Hudson Valley was one of the foie gras farms featured in animal rights activist Sarahjane Blum’s 16-minute film, Delicacy of Despair, in which Blum trespassed at Hudson Valley and Sonoma Foie Gras. Chronogram reporter Susan Gibbs was surprisingly skeptical of the film going in, however, noting that,

The film is horrifying, and incredibly effective. But my many years in television news has taught me that selective editing can make a bad situation look a thousand times worse. To find out what was really going on at a foie gras farm, I would have to visit one.

If only more journalists were as skeptical of heavily edited animal rights video as Gibbs is. Fortunately, Hudson Valley proprietors Izzy Yanay and Michael Ginor agreed to allow Gibbs to tour their farm and the result is a profile that makes clear this is a slaughter operation, but one that doesn’t quite live up to Blum’s billing has a horror house.

For example, Gibbs comments on a common claim by activists — that the force fed ducks are often too fat to walk,

Blum had told me to be on the lookout for ducks so fat they were unable to walk. All of the ducks I saw walked. They were very fat and very dirty, a fact both Yanay and Blum said was due to a lack of sufficient water for preening.
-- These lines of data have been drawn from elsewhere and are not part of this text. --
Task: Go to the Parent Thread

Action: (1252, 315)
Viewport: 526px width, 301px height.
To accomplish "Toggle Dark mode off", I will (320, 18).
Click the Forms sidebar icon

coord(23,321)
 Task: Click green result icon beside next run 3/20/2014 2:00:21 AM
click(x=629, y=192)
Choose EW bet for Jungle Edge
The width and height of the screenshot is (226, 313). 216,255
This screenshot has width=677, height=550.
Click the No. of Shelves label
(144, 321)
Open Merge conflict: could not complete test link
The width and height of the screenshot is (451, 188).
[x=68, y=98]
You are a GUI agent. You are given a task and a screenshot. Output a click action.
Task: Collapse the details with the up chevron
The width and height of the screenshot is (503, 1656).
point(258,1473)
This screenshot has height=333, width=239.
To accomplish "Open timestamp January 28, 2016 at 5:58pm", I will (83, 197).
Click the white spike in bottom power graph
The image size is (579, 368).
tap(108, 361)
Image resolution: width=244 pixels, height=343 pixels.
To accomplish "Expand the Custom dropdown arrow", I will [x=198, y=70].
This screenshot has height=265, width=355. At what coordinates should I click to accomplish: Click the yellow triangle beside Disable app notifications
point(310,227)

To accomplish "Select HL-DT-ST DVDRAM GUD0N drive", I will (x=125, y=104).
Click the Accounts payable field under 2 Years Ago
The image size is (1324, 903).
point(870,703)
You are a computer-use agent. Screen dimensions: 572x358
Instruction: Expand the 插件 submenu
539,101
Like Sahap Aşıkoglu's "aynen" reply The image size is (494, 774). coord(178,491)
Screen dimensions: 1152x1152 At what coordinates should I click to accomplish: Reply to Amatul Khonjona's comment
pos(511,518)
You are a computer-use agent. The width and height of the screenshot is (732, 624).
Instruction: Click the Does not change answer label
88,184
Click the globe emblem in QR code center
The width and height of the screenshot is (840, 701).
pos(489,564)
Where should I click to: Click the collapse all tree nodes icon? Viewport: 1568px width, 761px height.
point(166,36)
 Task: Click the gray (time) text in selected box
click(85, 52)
Several of the fattest ducks had green chalk marks on their necks designating them for the next day’s slaughter.

Gibbs also addresses the issue of ducks being accidentally killed in the forced feeding process,

Each of the farm’s 90 handlers is responsible for feeding 350 ducks three times a day. Spending one minute on each bird would make for a 17-and-a-half-hour workday, but most handlers work much faster. Activists claim that over-worked employees don’t have time to be careful with the ducks and sometimes kill them by overfeeding. Yanay denies the charged, pointing out that worker’s monthly bonuses are docked for each dead bird.

Blum’s short film featured shots of isolation cages at Hudson Valley. When Gibbs visited the farm, Yanay told her that, “That was an experiment. It didn’t work.” According to Yanay, the isolation cages have been discontinued. Blum, however, told Gibbs she doesn’t believe Yanay when he says the isolation cages are no longer being used.

Yanay defends foie gras as no more or less cruel than any other form of animal agriculture, and suggests that if activists do succeed in New York as they have in California, it won’t have much long-term impact on his business,

Okay. We are bad people. But what we do wrong is we kill them. We are a farm that produces a product. You see cute little babies coming out of the eggs. We grow them and feed them and then we have to kill them.

. . .

If production is banned in New York, we will take our business to China. We will kill the same number of ducks. No ducks have ever been spared by banning foie gras.

Source:

Fowl feast: Hudson Valley Foie Gras. Susan Gibbs, Chronogram (Hudson Valley), February 2005.